- **Listed records**
###
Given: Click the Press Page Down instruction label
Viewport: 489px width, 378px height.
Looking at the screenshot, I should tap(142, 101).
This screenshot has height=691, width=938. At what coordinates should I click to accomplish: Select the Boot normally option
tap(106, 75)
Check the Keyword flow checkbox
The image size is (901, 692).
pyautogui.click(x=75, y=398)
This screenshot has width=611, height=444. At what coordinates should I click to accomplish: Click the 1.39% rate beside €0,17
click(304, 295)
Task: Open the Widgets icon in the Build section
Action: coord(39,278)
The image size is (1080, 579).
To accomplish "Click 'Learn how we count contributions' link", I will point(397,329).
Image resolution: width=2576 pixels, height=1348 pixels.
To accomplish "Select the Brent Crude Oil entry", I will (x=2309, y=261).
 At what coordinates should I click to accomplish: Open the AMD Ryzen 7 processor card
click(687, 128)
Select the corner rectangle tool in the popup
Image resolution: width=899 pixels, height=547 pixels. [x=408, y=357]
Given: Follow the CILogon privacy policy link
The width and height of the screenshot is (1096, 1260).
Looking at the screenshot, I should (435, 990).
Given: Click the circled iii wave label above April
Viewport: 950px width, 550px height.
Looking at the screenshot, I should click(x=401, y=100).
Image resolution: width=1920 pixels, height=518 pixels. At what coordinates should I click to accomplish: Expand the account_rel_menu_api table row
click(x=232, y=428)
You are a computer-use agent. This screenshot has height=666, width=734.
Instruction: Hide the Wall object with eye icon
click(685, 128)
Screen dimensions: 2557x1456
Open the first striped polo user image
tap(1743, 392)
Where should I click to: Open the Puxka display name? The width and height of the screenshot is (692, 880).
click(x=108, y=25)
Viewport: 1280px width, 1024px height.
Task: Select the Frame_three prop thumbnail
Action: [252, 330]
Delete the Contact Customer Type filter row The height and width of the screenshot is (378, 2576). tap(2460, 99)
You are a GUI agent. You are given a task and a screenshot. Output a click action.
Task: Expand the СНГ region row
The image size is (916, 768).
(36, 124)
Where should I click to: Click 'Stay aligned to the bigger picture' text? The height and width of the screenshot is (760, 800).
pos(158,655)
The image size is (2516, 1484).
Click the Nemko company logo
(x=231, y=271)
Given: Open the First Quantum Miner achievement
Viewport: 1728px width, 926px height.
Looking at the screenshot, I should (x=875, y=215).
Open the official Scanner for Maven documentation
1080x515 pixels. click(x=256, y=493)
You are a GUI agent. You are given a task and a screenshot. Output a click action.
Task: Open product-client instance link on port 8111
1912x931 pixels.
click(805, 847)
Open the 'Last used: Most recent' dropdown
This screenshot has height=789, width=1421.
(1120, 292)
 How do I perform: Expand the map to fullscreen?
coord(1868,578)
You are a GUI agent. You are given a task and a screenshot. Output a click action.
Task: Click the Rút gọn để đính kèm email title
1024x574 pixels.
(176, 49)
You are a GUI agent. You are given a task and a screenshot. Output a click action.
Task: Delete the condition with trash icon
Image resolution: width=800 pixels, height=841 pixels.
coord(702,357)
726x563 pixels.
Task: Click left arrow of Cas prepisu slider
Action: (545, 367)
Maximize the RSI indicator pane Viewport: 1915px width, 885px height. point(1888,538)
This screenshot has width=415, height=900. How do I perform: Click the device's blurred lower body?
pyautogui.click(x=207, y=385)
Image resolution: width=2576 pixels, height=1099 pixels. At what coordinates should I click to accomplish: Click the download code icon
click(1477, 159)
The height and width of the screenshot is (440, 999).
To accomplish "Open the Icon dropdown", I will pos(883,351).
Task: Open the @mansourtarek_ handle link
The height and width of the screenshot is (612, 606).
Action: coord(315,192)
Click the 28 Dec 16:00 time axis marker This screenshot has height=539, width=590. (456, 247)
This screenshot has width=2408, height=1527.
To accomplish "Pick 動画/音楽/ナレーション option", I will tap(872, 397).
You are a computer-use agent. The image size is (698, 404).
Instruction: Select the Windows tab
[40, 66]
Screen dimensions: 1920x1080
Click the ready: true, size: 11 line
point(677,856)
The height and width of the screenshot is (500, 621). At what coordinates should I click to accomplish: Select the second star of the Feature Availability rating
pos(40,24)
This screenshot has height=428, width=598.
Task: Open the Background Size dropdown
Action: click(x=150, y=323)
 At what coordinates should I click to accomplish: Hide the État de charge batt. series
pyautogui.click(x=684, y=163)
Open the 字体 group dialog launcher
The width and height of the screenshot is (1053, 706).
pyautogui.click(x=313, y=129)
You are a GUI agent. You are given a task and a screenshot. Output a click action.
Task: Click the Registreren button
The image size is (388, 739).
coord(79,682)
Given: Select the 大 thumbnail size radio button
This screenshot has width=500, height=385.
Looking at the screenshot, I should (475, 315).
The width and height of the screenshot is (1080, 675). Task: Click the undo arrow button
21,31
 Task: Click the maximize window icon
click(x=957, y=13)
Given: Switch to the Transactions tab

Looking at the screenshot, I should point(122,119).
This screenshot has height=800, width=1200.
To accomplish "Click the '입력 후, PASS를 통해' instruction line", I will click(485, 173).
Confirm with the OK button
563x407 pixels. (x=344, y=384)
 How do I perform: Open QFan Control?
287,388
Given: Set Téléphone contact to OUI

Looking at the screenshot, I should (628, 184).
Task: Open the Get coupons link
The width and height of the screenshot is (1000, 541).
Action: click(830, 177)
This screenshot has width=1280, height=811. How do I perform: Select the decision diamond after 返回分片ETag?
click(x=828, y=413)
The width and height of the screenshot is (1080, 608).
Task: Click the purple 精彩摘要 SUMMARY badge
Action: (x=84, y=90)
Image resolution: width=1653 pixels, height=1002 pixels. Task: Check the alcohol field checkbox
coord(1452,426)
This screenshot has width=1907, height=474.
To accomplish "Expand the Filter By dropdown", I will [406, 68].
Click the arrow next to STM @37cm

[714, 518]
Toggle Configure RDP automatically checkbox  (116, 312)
###
- **Do this**
Reproduce only the lines of the listing starting with the line containing "At what coordinates should I click to accomplish: Hide" and going on through the line containing "Looking at the screenshot, I should point(122,119).", swapping "Transactions" for "Payments" and leaving everything else unchanged.

- **Reply to the task**
 At what coordinates should I click to accomplish: Hide the État de charge batt. series
pyautogui.click(x=684, y=163)
Open the 字体 group dialog launcher
The width and height of the screenshot is (1053, 706).
pyautogui.click(x=313, y=129)
You are a GUI agent. You are given a task and a screenshot. Output a click action.
Task: Click the Registreren button
The image size is (388, 739).
coord(79,682)
Given: Select the 大 thumbnail size radio button
This screenshot has width=500, height=385.
Looking at the screenshot, I should (475, 315).
The width and height of the screenshot is (1080, 675). Task: Click the undo arrow button
21,31
 Task: Click the maximize window icon
click(x=957, y=13)
Given: Switch to the Payments tab

Looking at the screenshot, I should point(122,119).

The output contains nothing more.